Manufacturing development of an orthopaedic knee implant for total meniscus replacement incorporating a novel load-bearing hydrogel

Over 4m people annually in the UK are affected by pain and immobility caused by a deficient meniscus, costing the equivalent of 1% GNP (NHS Business Plan 2017). The problem goes beyond age-related degenerative diseases and includes accidents/sports injuries in patients of any age.

Technological challenges in developing load-bearing materials with suitable surface characteristics for such soft-tissue orthopaedic applications restrict options for treatment. In the absence of replacement devices, the standard of care for an irreparable meniscus is partial or complete removal (meniscectomy), with 2million/year such procedures world-wide (Li 2020).

In response Orthonika, an SME spin-out from Imperial College London, has developed novel, reinforced load bearing PVA-PEG hydrogel materials for use in meniscus replacement. These unique materials are incorporated into an implant fixed directly to the bone via a reliable and established method.

Hydrogels have long been thought of as highly promising materials for soft tissue replacements, potentially opening up new markets for orthopaedic implants. Their adoption has been hampered by poor mechanical properties and low fracture toughness. Laboratory tests have shown that Orthonika's PVA-PEG materials have exceptional mechanical and tribological properties that closely mimic those of natural tissue and are superior to the standard crosslinked PVA hydrogels currently in use for other applications.

Building on previous work, Orthonika must now address technical challenges in product development to demonstrate GMP manufacturability for clinical-scale production and subsequent validation in ovine studies, targeting readiness for first-in-human clinical studies post-project.

The project enables Orthonika to:

* Manufacture at clinical-scale, bridging to development for commercial manufacturing post-clinical validation and
* Validate the TMR implant in ovine studies and therefore accelerate translation to human.

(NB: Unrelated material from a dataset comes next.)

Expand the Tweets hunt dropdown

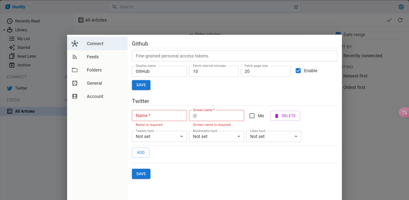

This represents significant progression towards commercialisation/clinical uptake:

* New surgical options for patients (alternatives to meniscectomy/TKR)
* Enhanced healthcare capabilities (alignment with key performance indicators such as wait times and patient recovery)
* Servicing a £1bn+ global market
* Potential adaptation to target other load-bearing orthopaedic applications (cartilage, intervertebral discs).